-- Data excerpts follows --
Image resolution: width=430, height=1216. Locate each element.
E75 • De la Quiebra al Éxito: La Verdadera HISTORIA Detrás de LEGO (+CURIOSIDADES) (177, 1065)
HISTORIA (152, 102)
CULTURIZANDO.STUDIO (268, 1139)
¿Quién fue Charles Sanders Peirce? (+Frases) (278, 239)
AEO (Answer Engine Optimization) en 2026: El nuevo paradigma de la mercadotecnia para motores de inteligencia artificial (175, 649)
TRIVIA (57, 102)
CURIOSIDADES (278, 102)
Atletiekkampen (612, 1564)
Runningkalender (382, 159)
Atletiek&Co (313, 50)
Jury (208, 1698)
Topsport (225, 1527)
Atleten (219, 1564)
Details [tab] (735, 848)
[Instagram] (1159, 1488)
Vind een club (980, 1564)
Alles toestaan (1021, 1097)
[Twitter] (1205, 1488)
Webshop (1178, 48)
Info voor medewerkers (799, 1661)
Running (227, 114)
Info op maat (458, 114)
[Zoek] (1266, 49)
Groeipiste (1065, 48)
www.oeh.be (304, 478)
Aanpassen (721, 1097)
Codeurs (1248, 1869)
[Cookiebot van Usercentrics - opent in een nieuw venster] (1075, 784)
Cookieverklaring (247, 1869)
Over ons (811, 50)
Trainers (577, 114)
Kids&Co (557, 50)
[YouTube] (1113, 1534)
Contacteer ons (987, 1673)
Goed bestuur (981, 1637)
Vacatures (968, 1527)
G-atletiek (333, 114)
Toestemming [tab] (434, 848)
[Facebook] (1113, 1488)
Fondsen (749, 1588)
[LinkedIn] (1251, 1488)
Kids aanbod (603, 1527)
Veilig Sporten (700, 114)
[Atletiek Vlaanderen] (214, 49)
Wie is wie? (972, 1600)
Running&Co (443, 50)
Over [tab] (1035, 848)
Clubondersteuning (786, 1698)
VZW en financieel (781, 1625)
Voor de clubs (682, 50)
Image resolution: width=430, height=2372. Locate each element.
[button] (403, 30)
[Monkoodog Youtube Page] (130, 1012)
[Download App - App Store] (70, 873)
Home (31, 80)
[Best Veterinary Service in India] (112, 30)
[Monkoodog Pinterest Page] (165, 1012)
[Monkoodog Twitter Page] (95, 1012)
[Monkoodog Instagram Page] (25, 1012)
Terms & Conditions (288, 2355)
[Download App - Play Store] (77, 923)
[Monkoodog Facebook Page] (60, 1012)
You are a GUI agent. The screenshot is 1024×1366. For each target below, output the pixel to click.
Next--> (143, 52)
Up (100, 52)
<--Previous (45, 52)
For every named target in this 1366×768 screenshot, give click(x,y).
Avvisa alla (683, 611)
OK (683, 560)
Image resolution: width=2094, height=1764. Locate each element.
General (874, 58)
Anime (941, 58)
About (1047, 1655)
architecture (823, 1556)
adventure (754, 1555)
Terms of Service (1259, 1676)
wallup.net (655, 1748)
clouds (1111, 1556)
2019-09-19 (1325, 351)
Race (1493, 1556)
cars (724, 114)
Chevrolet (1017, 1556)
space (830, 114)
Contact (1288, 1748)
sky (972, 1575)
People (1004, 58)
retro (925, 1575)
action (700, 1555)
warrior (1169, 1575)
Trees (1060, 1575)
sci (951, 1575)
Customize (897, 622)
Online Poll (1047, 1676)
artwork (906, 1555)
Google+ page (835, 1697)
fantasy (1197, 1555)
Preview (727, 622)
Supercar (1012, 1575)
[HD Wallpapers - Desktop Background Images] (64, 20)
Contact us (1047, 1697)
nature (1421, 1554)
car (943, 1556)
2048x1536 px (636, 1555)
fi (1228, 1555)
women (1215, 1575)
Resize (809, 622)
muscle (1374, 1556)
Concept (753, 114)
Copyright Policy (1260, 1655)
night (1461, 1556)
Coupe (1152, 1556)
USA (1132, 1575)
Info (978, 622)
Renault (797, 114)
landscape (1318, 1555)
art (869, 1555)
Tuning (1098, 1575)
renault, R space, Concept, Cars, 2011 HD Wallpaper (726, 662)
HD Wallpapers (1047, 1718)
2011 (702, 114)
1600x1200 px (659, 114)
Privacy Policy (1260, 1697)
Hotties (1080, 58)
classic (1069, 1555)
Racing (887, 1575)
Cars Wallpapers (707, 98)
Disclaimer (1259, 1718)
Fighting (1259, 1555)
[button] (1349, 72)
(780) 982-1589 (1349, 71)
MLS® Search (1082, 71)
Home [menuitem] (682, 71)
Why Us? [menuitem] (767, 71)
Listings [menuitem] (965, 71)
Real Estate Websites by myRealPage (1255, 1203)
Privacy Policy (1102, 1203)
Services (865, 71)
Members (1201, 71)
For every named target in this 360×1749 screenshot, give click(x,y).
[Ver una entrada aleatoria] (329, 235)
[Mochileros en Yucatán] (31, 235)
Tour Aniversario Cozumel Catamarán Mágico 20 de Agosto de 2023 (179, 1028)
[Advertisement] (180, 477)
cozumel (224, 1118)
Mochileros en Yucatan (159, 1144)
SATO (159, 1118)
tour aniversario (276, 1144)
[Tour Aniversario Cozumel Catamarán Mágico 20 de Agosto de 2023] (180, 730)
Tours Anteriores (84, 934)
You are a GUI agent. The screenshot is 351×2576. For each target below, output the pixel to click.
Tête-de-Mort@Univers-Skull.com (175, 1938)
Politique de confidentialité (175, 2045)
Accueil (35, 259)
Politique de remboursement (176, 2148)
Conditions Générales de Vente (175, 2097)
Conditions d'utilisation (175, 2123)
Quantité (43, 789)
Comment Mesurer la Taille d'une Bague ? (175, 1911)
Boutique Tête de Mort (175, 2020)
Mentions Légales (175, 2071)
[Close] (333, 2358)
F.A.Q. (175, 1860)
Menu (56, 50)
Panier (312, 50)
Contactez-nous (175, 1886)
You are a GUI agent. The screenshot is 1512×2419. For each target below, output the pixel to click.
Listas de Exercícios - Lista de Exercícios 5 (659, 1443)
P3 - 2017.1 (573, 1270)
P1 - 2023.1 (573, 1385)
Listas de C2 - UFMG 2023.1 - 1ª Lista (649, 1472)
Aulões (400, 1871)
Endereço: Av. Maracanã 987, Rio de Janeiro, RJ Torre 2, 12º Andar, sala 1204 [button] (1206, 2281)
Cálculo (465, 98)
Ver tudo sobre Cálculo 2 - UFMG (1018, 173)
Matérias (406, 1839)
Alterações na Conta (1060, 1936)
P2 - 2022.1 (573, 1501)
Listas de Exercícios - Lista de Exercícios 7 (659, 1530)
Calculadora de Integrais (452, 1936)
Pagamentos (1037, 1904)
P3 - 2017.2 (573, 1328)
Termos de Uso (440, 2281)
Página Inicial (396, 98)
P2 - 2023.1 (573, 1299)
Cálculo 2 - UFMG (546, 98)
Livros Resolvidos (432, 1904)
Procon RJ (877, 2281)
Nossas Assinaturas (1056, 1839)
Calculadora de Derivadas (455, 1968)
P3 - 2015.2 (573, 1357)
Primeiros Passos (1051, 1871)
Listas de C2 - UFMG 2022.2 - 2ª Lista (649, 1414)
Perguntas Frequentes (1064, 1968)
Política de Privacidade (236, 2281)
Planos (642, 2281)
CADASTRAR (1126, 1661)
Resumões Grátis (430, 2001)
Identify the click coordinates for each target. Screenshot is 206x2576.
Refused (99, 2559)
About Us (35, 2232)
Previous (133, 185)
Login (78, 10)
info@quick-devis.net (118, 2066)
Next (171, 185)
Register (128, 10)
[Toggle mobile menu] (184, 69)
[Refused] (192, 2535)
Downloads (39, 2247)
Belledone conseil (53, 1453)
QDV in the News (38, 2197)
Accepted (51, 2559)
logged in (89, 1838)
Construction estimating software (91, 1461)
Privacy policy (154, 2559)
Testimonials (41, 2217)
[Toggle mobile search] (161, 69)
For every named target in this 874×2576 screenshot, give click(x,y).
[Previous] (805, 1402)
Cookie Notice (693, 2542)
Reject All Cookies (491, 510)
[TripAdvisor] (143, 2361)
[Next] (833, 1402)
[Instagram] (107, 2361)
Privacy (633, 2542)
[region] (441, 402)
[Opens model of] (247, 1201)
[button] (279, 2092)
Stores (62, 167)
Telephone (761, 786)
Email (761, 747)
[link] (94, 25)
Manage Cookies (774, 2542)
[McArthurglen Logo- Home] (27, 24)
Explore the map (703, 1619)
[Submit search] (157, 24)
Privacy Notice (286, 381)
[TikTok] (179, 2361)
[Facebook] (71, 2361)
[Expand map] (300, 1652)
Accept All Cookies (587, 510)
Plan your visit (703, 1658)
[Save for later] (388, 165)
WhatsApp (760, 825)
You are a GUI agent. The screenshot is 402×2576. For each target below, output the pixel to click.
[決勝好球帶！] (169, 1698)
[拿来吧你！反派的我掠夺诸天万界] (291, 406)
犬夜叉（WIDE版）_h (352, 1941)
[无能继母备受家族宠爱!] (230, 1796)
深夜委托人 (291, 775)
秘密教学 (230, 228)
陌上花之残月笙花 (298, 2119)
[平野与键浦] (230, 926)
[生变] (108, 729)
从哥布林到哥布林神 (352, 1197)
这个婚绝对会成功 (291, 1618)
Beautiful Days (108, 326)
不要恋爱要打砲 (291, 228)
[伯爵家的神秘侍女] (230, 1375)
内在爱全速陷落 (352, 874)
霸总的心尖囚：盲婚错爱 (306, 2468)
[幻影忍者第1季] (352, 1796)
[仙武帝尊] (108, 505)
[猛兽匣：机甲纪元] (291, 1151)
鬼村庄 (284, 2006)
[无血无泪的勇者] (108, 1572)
-- Data excerpts concluded --
About this exercise:
Starting at the line that contains "For every named target in this 874×2576", retype each remaining line of the records exactly; that line and the last line are both included.

Answer to this task:
For every named target in this 874×2576 screenshot, give click(x,y).
[Previous] (805, 1402)
Cookie Notice (693, 2542)
Reject All Cookies (491, 510)
[TripAdvisor] (143, 2361)
[Next] (833, 1402)
[Instagram] (107, 2361)
Privacy (633, 2542)
[region] (441, 402)
[Opens model of] (247, 1201)
[button] (279, 2092)
Stores (62, 167)
Telephone (761, 786)
Email (761, 747)
[link] (94, 25)
Manage Cookies (774, 2542)
[McArthurglen Logo- Home] (27, 24)
Explore the map (703, 1619)
[Submit search] (157, 24)
Privacy Notice (286, 381)
[TikTok] (179, 2361)
[Facebook] (71, 2361)
[Expand map] (300, 1652)
Accept All Cookies (587, 510)
Plan your visit (703, 1658)
[Save for later] (388, 165)
WhatsApp (760, 825)
You are a GUI agent. The screenshot is 402×2576. For each target below, output the pixel to click.
[決勝好球帶！] (169, 1698)
[拿来吧你！反派的我掠夺诸天万界] (291, 406)
犬夜叉（WIDE版）_h (352, 1941)
[无能继母备受家族宠爱!] (230, 1796)
深夜委托人 (291, 775)
秘密教学 (230, 228)
陌上花之残月笙花 (298, 2119)
[平野与键浦] (230, 926)
[生变] (108, 729)
从哥布林到哥布林神 (352, 1197)
这个婚绝对会成功 (291, 1618)
Beautiful Days (108, 326)
不要恋爱要打砲 (291, 228)
[伯爵家的神秘侍女] (230, 1375)
内在爱全速陷落 (352, 874)
霸总的心尖囚：盲婚错爱 (306, 2468)
[幻影忍者第1季] (352, 1796)
[仙武帝尊] (108, 505)
[猛兽匣：机甲纪元] (291, 1151)
鬼村庄 (284, 2006)
[无血无泪的勇者] (108, 1572)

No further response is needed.